Data listing.
####

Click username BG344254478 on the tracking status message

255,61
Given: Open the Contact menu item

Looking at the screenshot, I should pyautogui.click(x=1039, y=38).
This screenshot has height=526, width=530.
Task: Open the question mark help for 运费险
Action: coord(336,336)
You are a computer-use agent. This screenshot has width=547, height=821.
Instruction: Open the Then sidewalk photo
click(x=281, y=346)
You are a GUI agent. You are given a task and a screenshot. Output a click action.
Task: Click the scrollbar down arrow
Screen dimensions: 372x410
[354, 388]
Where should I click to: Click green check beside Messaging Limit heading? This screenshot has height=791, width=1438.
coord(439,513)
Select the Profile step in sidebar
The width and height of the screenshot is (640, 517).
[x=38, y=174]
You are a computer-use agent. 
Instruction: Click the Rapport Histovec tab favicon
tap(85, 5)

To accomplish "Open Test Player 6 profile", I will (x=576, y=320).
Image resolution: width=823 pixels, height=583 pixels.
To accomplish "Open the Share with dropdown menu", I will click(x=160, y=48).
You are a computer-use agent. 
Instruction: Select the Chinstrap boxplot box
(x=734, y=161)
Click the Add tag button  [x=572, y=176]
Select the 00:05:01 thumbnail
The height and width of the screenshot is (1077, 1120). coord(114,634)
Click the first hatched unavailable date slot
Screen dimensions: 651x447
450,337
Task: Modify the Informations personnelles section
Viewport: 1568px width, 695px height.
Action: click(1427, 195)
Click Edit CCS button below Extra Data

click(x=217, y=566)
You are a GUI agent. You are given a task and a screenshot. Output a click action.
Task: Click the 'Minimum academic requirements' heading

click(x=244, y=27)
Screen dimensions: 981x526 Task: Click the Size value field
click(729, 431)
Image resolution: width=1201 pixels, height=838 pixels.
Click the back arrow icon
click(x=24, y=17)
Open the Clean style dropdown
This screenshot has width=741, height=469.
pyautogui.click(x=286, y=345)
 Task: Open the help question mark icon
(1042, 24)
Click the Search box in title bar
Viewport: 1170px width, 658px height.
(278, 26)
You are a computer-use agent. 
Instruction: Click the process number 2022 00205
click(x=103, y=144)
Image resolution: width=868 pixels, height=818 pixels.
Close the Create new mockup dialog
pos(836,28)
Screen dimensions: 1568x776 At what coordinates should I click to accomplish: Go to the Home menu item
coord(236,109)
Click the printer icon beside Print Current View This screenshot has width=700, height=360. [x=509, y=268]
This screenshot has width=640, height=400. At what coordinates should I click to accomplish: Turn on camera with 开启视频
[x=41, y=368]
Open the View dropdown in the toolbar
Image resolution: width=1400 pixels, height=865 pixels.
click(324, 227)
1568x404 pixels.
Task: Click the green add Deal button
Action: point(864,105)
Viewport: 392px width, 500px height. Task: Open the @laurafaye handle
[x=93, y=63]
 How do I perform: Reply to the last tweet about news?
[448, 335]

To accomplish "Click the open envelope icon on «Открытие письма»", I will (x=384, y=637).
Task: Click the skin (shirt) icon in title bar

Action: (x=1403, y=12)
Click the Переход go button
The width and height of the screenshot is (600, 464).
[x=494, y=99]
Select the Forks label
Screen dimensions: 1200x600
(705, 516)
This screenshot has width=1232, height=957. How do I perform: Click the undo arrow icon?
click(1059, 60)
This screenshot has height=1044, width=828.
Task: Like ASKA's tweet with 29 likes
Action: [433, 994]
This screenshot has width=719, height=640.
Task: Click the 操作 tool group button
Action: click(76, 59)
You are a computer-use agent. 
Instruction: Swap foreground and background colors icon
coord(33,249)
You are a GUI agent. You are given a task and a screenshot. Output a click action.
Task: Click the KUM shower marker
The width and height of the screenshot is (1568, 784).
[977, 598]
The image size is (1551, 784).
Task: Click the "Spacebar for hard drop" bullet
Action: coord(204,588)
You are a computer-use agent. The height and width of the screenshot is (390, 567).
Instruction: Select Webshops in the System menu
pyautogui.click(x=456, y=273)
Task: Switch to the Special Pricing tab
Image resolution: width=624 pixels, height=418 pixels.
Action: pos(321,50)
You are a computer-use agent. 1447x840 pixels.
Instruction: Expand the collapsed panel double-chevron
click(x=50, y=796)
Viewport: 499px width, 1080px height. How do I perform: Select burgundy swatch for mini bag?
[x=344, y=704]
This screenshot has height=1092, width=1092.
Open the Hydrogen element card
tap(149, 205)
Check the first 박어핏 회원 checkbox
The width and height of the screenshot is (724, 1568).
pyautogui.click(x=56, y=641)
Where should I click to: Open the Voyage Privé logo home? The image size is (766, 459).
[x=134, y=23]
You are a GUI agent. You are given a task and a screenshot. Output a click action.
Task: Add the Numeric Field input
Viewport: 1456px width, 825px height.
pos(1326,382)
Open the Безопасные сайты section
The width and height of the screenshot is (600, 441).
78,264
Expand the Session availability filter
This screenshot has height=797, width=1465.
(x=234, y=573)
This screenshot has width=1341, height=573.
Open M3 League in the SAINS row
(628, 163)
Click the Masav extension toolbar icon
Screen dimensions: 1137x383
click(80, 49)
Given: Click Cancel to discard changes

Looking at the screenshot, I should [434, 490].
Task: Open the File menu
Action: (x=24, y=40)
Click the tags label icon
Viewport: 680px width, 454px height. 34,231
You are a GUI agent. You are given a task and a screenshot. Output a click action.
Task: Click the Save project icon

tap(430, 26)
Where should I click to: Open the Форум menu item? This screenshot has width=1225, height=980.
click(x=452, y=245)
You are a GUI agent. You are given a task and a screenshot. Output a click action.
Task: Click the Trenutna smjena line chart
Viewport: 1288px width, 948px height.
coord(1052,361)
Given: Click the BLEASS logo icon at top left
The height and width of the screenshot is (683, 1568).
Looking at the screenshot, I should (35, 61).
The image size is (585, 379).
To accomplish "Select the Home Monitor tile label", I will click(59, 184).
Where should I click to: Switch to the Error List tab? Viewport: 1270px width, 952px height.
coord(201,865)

####

What to work on.
Take the lines from the first line of the records through the line holding "Open the Clean style dropdown", both included, and please reproduce them exactly with nothing added.

The answer.
Click username BG344254478 on the tracking status message

255,61
Given: Open the Contact menu item

Looking at the screenshot, I should pyautogui.click(x=1039, y=38).
This screenshot has height=526, width=530.
Task: Open the question mark help for 运费险
Action: coord(336,336)
You are a computer-use agent. This screenshot has width=547, height=821.
Instruction: Open the Then sidewalk photo
click(x=281, y=346)
You are a GUI agent. You are given a task and a screenshot. Output a click action.
Task: Click the scrollbar down arrow
Screen dimensions: 372x410
[354, 388]
Where should I click to: Click green check beside Messaging Limit heading? This screenshot has height=791, width=1438.
coord(439,513)
Select the Profile step in sidebar
The width and height of the screenshot is (640, 517).
[x=38, y=174]
You are a computer-use agent. 
Instruction: Click the Rapport Histovec tab favicon
tap(85, 5)

To accomplish "Open Test Player 6 profile", I will (x=576, y=320).
Image resolution: width=823 pixels, height=583 pixels.
To accomplish "Open the Share with dropdown menu", I will click(x=160, y=48).
You are a computer-use agent. 
Instruction: Select the Chinstrap boxplot box
(x=734, y=161)
Click the Add tag button  [x=572, y=176]
Select the 00:05:01 thumbnail
The height and width of the screenshot is (1077, 1120). coord(114,634)
Click the first hatched unavailable date slot
Screen dimensions: 651x447
450,337
Task: Modify the Informations personnelles section
Viewport: 1568px width, 695px height.
Action: click(1427, 195)
Click Edit CCS button below Extra Data

click(x=217, y=566)
You are a GUI agent. You are given a task and a screenshot. Output a click action.
Task: Click the 'Minimum academic requirements' heading

click(x=244, y=27)
Screen dimensions: 981x526 Task: Click the Size value field
click(729, 431)
Image resolution: width=1201 pixels, height=838 pixels.
Click the back arrow icon
click(x=24, y=17)
Open the Clean style dropdown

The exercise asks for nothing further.